Leave out every picture, and restate word for word only the lines from the one containing "Switch to the Prospects tab" through the end of the material.

━━━━━━━━━━━━━━━━━━━━

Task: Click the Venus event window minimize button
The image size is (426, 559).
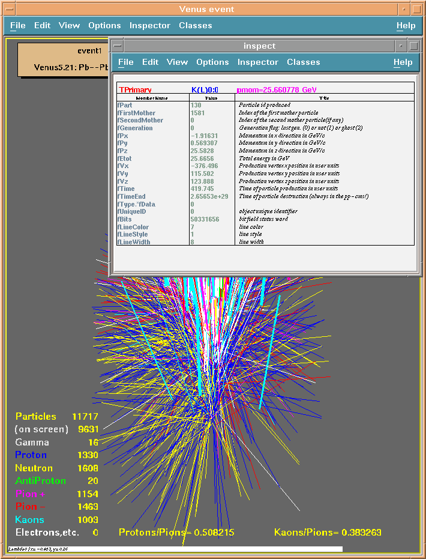Action: [401, 9]
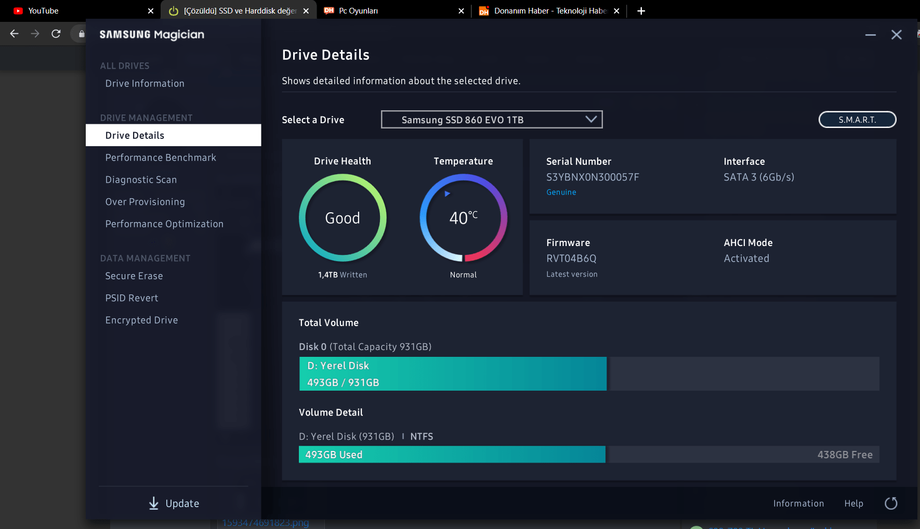Close the YouTube tab
920x529 pixels.
(x=151, y=11)
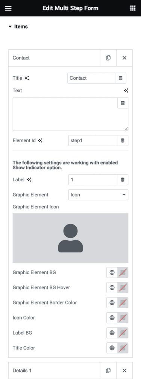The height and width of the screenshot is (383, 141).
Task: Expand the Details 1 item
Action: point(54,371)
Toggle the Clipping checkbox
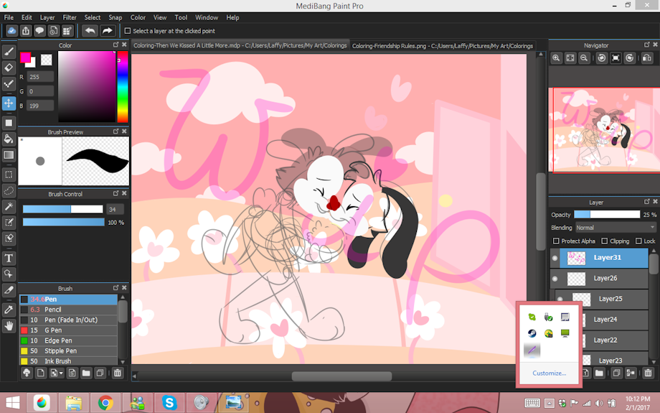This screenshot has height=413, width=660. click(x=605, y=241)
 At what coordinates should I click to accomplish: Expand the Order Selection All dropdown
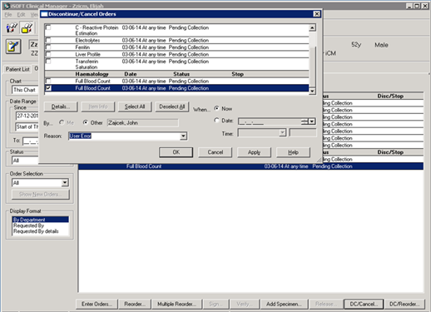pos(65,183)
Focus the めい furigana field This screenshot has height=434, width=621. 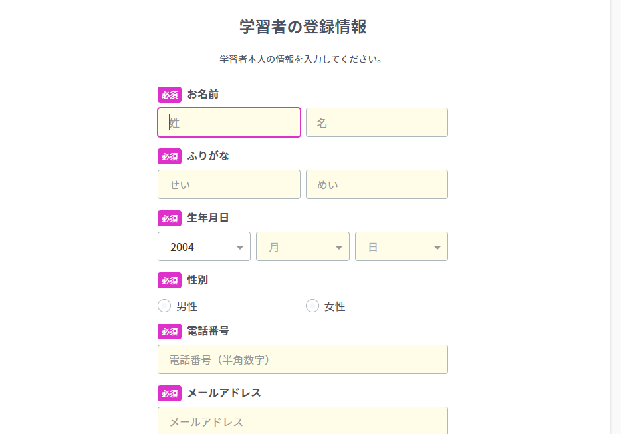coord(376,184)
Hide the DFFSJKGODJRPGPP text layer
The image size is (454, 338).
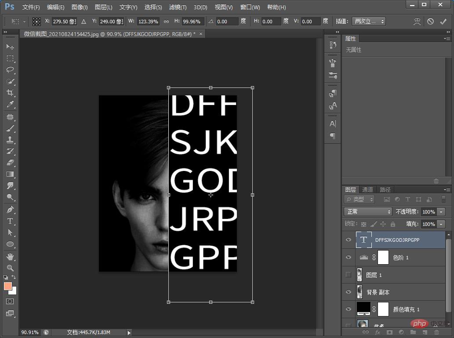349,240
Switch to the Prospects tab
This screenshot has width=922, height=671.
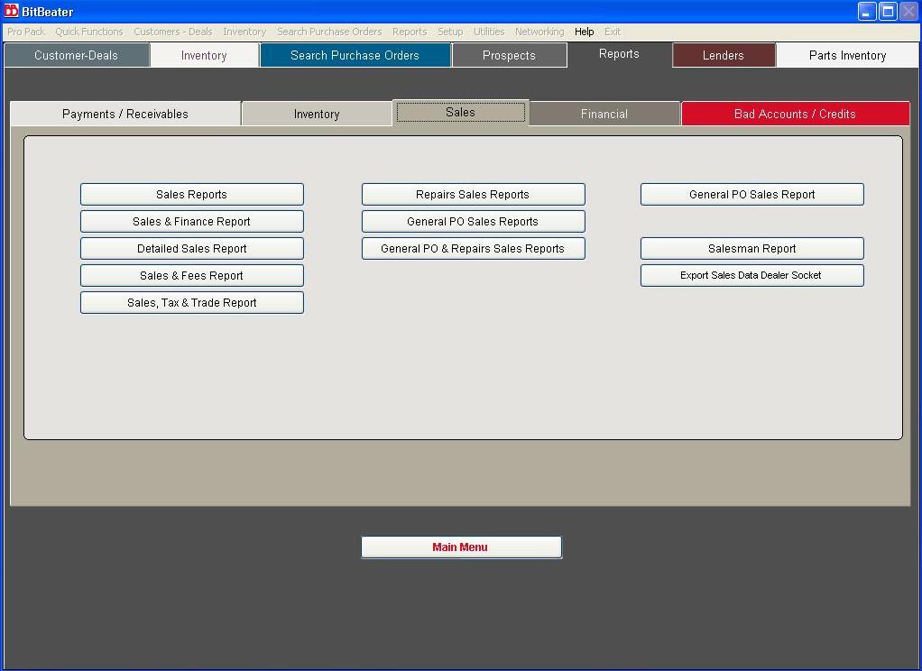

━━━━━━━━━━━━━━━━━━━━

◆ Result:
Switch to the Prospects tab
This screenshot has width=922, height=671.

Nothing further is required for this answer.